Second COVID Booster Shot Boosted Antibodies in SeniorsJuly 21, 2022
Anti-spike immunoglobulin G (IgG) antibody titers increased significantly after third and fourth doses of the COVID-19 vaccine in older adults, according to a small study from Israel.
Among 48 participants ages 60 and older who received the Pfizer-BioNTech vaccine, the median IgG titers increased from 450 AU/mL to 27,092 AU/mL a median of 14 days after the third dose, and from 3,775 AU/mL to 28,708 AU/mL a median of 11 days after the fourth dose (P<0.001 for both), reported Noa Eliakim-Raz, MD, of the Rabin Medical Center at Beilinson Hospital in Petah Tikva, and colleagues.
No major adverse events were reported, and no significant correlation was seen between age and IgG titer after the fourth dose (R = -0.041, P=0.78), they noted in a research letter published in JAMA Network Open.
“Data on the response to the fourth BNT162b2 dose among healthy older adults are lacking. Our findings are consistent with those from case series involving patients who received solid organ transplants, in which significant increases in antibody titers and improved humoral response were associated with the fourth BNT162b2 dose,” Eliakim-Raz and team wrote.
After participants received a third dose, which was authorized in July 2021 during the fourth SARS-CoV-2 wave, IgG titers began to wane about 5 or 6 months later, they said, which, along with the emergence of the Omicron variant, led the Israeli Ministry of Health to authorize a fourth dose for people ages 60 and older in January 2022.
They noted that only four participants who received four vaccine doses contracted COVID (P=0.07), and all had asymptomatic to mild infection.
“Booster doses restore protection against infection back to higher levels and incrementally improve protection against severe COVID-19, but frequent booster vaccinations are expensive, inconvenient, and possibly inefficient,” noted Benjamin Cowling, PhD, and Joshua Nealon, PhD, of the University of Hong Kong, in an invited commentary.
“The optimal timing of booster vaccinations is therefore a priority unanswered question for vaccine developers and policy makers alike, aiming to develop and implement vaccination programs that protect people most efficiently as we transition to endemic COVID-19,” they added.
For this analysis, Eliakim-Raz and colleagues included 48 participants (median age 72, 58% women) who had received both a third and fourth vaccine dose.
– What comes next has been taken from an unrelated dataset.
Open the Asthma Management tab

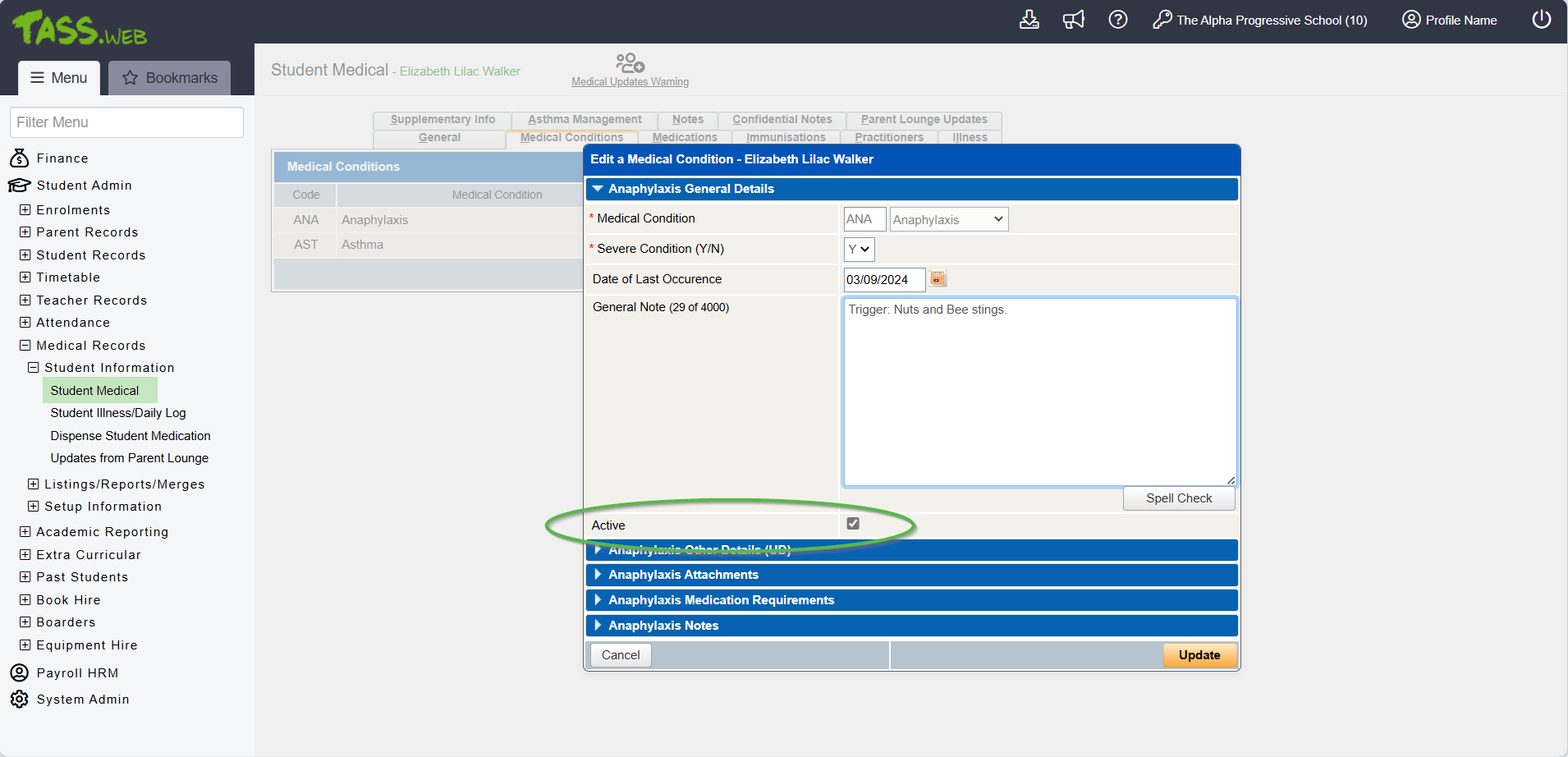pos(585,120)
Nearly 70% of participants had dyslipidemia, 50% had hypertension, 31% had obesity, 19% had ischemic heart disease, 17% had type 1 or 2 diabetes, and 2% had congestive heart failure. All patients were seropositive before their fourth dose.
The authors noted that the small sample size and the lack of cellular immunity testing or neutralizing antibody testing were limitations to the study. In addition, they did not examine waning of the immune response after the fourth dose or whether additional boosters would be needed.
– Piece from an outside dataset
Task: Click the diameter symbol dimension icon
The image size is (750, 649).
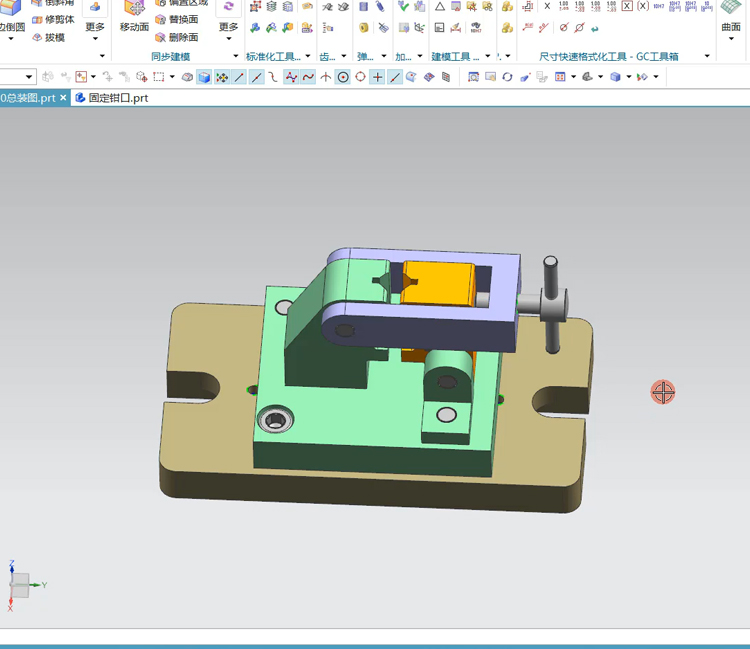Action: (564, 28)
Eliakim-Raz reported no disclosures. One co-author reported receiving research grants from Can-Fite BioPharma, AstraZeneca, Bioline RX, Bristol Myers Squibb, Halozyme, Clovis Oncology, CTG Pharma, Exelixis, Geicam, Incyte, Lilly, Moderna, Teva Pharmaceuticals, and Roche and owning stocks and options in CTG Pharma, DocBoxMD, TyrNovo, VYPE, Cytora, and Can-Fite BioPharma.
Nealon reported previously being an employee of and holding shares in Sanofi Pasteur. Cowling reported receiving personal fees from AstraZeneca, Fosun Pharma, GlaxoSmithKline, Moderna, Pfizer, Roche, and Sanofi Pasteur outside the submitted work.